Your kingdom come, your will be done, on earth as it is in heaven. Matthew 6:10 NIV
The kingdom of God is a central theme of the Gospels as well as other New Testament books. It is the message that John the Baptist declared in preparation for Jesus (Mt 3:2Mk 1:14-15), what Jesus taught the disciples in the 40 days between his resurrection and ascension (Ac 1:3), and what Paul is recoded as proclaiming at the conclusion of the book of Acts (Ac 28:31).
A kingdom is a place where someone has rule or governance. The same is true of the kingdom of God. Jesus said in his prayer: “Your kingdom come, your will be done, on earth as it is in heaven” (Mt 6:10). The kingdom of God is where God’s will is carried out.
The Old Testament theme of Yahweh’s rule and reign is another way of describing the kingdom of God. The psalmist speaks of Yahweh’s kingdom as an everlasting realm that endures throughout all generations (Ps 145:13). Isaiah declares that Yahweh will save (Isa 33:22) and speaks of a time when God will be worshiped in all the earth (Isa 2).
During the first century AD, many Jews believed that the Messiah would initiate this reign, which is based on passages like Malachi 3:1-5; Zechariah 9:9-10; Isaiah 9:1-7; and Isaiah 52:13-53:12. They also believed that the kingdom would be established through political or military means (compare Mt 26:51-53; Lk 22:47-53) – but Jesus ushered in the kingdom in a radically unexpected way. He announced that the kingdom had come upon those whom he freed from demons (Mt 12:28); he taught that the kingdom should be received like a child (Mk 10:15) and explained that it belongs to the impoverished (Lk 6:20). Jesus declared the kingdom of God as a present reality that could be experienced by those he taught and to whom he ministered.
Jesus’ teaching also assumed the kingdom was a future reality. While his disciples expected the kingdom to appear immediately, Jesus changed their expectations by telling them a parable about a ruler who had to leave before he could return to his kingdom (Lk 19:11-27). He described what good and faithful servants could do in the meantime. Paul spoke of the kingdom as something that could be inherited (1 Co 6:9-10) and that does not perish (1 Co 15:50). These examples testify to the kingdom of God as a future reality.
To borrow the phrase made popular by George Eldon Ladd, the kingdom of God is “already/not yet.” God’s kingdom has a dual dimension.

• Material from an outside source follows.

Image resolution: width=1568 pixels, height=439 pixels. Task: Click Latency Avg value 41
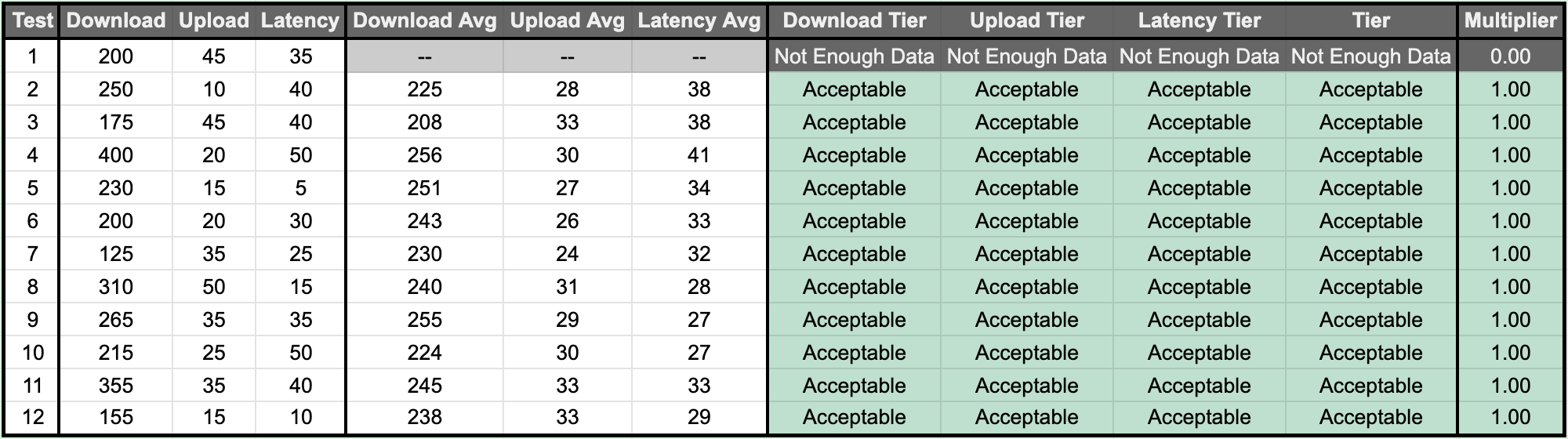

Jesus initiated the kingdom of earth, and wherever God’s will is carried out, the kingdom is a reality. The kingdom, however, had not been fully manifested in Jesus’ day – nor has it in ours. We do not yet live in a world where God’s will is a complete reality. We feel the tension of experiencing God’s kingdom in our lives and communities before it is fully realized. We still see unbelief, brokenness and sin, telling us God’s will is not yet fully expressed.

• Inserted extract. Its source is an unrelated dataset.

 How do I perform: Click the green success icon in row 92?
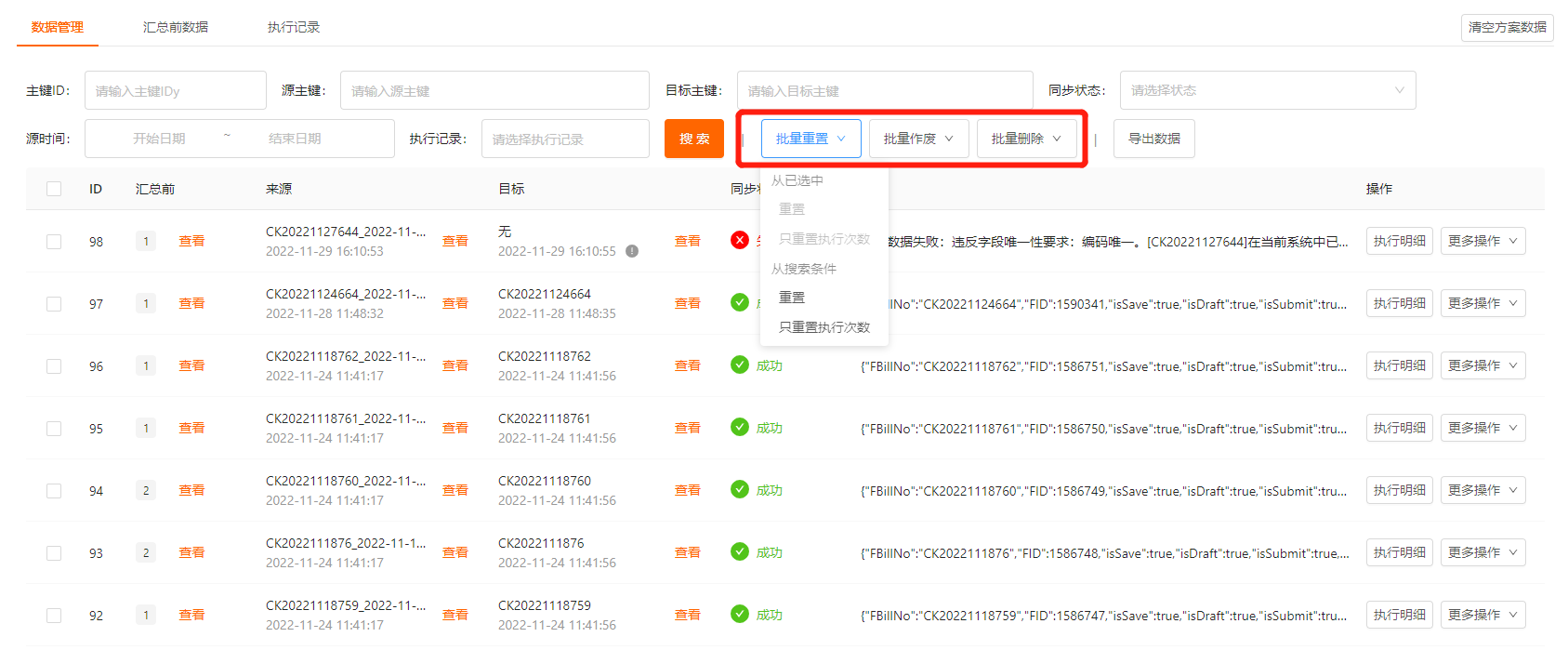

Many believers neglect to focus on the kingdom as a present reality. Their concern centers on the future reality of getting to heaven – but this focus can easily sever the relationship between the Christian life and the life here and now. When Jesus prayed, “You kingdom come, your will be done, on earth as it is in heaven” (Mt 6:10), he asked that God would bring the experience of heaven to earth. Through Jesus, God’s reign, rule and power are available to us today, not just in the distant future. The present reality of the kingdom of God should prompt us to examine our lives and ask what areas we have not yet surrendered to God’s rule.
On a larger level, the notion of God’s kingdom should lead us to examine both out neighborhoods and the global community and ask what lies outside of God’s desires. Where are people not being treated with the dignity and honor they deserve as God’s image-bearers?
As we anticipate the time when all things will be made fully new (Rev. 21:4-5), we can actively participate in the kingdom of God now (Mt 4:17). As we surrender to the reign of God, we will begin to experience the kingdom of God now – as God’s will is done on earth as it is in heaven (Mt 6:10).
What questions does the present reality of God’s kingdom prompt you to ask about your community?